── Given data ──
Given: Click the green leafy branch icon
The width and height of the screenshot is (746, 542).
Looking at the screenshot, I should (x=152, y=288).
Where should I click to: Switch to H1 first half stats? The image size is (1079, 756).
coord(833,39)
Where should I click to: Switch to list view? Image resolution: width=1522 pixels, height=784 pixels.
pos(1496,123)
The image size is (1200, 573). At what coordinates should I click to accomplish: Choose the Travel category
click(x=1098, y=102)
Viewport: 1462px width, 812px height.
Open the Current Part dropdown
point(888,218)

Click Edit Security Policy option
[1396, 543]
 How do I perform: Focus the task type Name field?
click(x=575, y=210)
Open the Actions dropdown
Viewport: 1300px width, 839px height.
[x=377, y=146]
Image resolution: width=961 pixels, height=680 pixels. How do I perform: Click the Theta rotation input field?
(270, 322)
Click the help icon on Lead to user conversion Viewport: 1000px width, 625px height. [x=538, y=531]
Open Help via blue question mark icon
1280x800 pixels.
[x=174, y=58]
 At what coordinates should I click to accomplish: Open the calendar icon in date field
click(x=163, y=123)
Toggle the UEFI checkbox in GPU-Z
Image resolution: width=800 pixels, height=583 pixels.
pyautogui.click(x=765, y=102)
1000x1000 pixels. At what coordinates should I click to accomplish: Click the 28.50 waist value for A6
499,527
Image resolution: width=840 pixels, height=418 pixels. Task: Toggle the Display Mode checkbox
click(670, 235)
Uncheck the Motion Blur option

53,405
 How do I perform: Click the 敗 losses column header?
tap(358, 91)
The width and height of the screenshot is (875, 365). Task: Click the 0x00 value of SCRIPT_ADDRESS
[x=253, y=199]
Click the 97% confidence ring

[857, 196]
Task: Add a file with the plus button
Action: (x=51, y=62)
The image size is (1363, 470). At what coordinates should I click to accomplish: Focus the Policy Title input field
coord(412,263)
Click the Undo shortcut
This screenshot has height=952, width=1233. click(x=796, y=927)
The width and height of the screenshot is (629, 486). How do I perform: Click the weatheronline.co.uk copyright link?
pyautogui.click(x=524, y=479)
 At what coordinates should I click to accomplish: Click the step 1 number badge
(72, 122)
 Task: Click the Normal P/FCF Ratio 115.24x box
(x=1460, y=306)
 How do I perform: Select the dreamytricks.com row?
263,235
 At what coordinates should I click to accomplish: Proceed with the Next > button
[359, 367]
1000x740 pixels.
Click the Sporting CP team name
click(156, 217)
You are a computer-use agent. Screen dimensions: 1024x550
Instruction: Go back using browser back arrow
───
> What is required
Transcribe every record above word for word.

> Answer box
Given: Click the green leafy branch icon
The width and height of the screenshot is (746, 542).
Looking at the screenshot, I should (x=152, y=288).
Where should I click to: Switch to H1 first half stats? The image size is (1079, 756).
coord(833,39)
Where should I click to: Switch to list view? Image resolution: width=1522 pixels, height=784 pixels.
pos(1496,123)
The image size is (1200, 573). At what coordinates should I click to accomplish: Choose the Travel category
click(x=1098, y=102)
Viewport: 1462px width, 812px height.
Open the Current Part dropdown
point(888,218)

Click Edit Security Policy option
[1396, 543]
 How do I perform: Focus the task type Name field?
click(x=575, y=210)
Open the Actions dropdown
Viewport: 1300px width, 839px height.
[x=377, y=146]
Image resolution: width=961 pixels, height=680 pixels. How do I perform: Click the Theta rotation input field?
(270, 322)
Click the help icon on Lead to user conversion Viewport: 1000px width, 625px height. [x=538, y=531]
Open Help via blue question mark icon
1280x800 pixels.
[x=174, y=58]
 At what coordinates should I click to accomplish: Open the calendar icon in date field
click(x=163, y=123)
Toggle the UEFI checkbox in GPU-Z
Image resolution: width=800 pixels, height=583 pixels.
pyautogui.click(x=765, y=102)
1000x1000 pixels. At what coordinates should I click to accomplish: Click the 28.50 waist value for A6
499,527
Image resolution: width=840 pixels, height=418 pixels. Task: Toggle the Display Mode checkbox
click(670, 235)
Uncheck the Motion Blur option

53,405
 How do I perform: Click the 敗 losses column header?
tap(358, 91)
The width and height of the screenshot is (875, 365). Task: Click the 0x00 value of SCRIPT_ADDRESS
[x=253, y=199]
Click the 97% confidence ring

[857, 196]
Task: Add a file with the plus button
Action: (x=51, y=62)
The image size is (1363, 470). At what coordinates should I click to accomplish: Focus the Policy Title input field
coord(412,263)
Click the Undo shortcut
This screenshot has height=952, width=1233. click(x=796, y=927)
The width and height of the screenshot is (629, 486). How do I perform: Click the weatheronline.co.uk copyright link?
pyautogui.click(x=524, y=479)
 At what coordinates should I click to accomplish: Click the step 1 number badge
(72, 122)
 Task: Click the Normal P/FCF Ratio 115.24x box
(x=1460, y=306)
 How do I perform: Select the dreamytricks.com row?
263,235
 At what coordinates should I click to accomplish: Proceed with the Next > button
[359, 367]
1000x740 pixels.
Click the Sporting CP team name
click(156, 217)
You are a computer-use agent. Screen dimensions: 1024x550
Instruction: Go back using browser back arrow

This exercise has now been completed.